MOSCOW, October 20 (RIA Novosti) - Sakhalin Energy, the operator of the Sakhalin II oil and gas project on Russia's largest Far East island, said in a letter to the Natural Resources Ministry that it would submit a detailed plan next week on rectifying environmental violations.
The company, majority owned by oil major Royal Dutch Shell, has come under attack from Russia's environmental authorities in recent months over large-scale destruction to the island's ecology.
In a letter to Natural Resources Minister Yury Trutnev, Sakhalin Energy CEO Ian Craig confirmed the company's readiness to hold continual, constructive dialogue with the ministry and with the Federal Service for the Oversight of Natural Resources, Russia's environmental watchdog.
The agency's deputy head Oleg Mitvol, who is leading investigations, said earlier his expert group had found numerous violations of conditions set out in the feasibility study for Sakhalin II, including the illegal routing of an oil pipeline through the territory of a national preservation area and environmental damage at Aniva Bay.

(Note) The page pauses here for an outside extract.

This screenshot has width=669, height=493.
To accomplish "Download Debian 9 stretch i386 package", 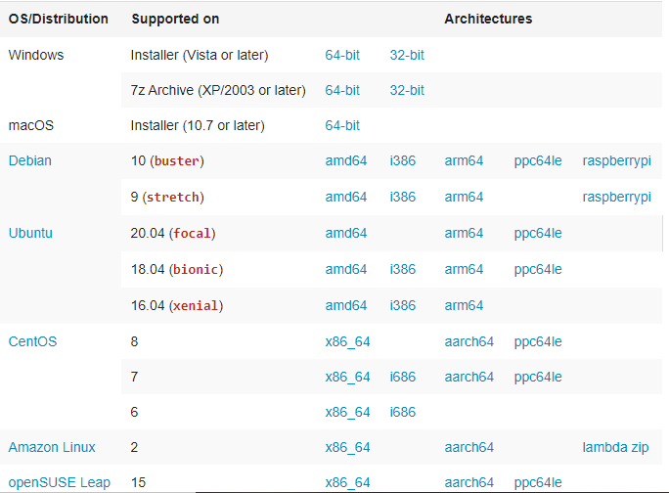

Mass fish and crab deaths have been reported in the area, and inspectors earlier established that a Sakhalin Energy vessel dumped a mixture of methylene dichloride and lubricating oil into the bay.
Craig also said in his letter that the company had already rectified 98% of environmental damage in the Makarov region, on the Okhotsk Sea, and had addressed the environmental watchdog with a request to hold a joint inspection of the area.
He also told Trutnev that the company would quickly and effectively rectify all violations discovered in the course of the new inspection, which started October 3, 2006.
Trutnev, who will hold a conference in Sakhalin on October 25 on investigations into the project, said in response to the letter that it was too early to speak of inspection results, but it was highly probable that authorities would demand compensation from Sakhalin Energy for damages.
The Sakhalin II project comprises an oil field with associated gas, a natural gas field with associated condensate production, a pipeline, a liquefied natural gas plant and an LNG export terminal. The two fields hold reserves totaling 150 million metric tons of oil, and 500 billion cubic meters of natural gas.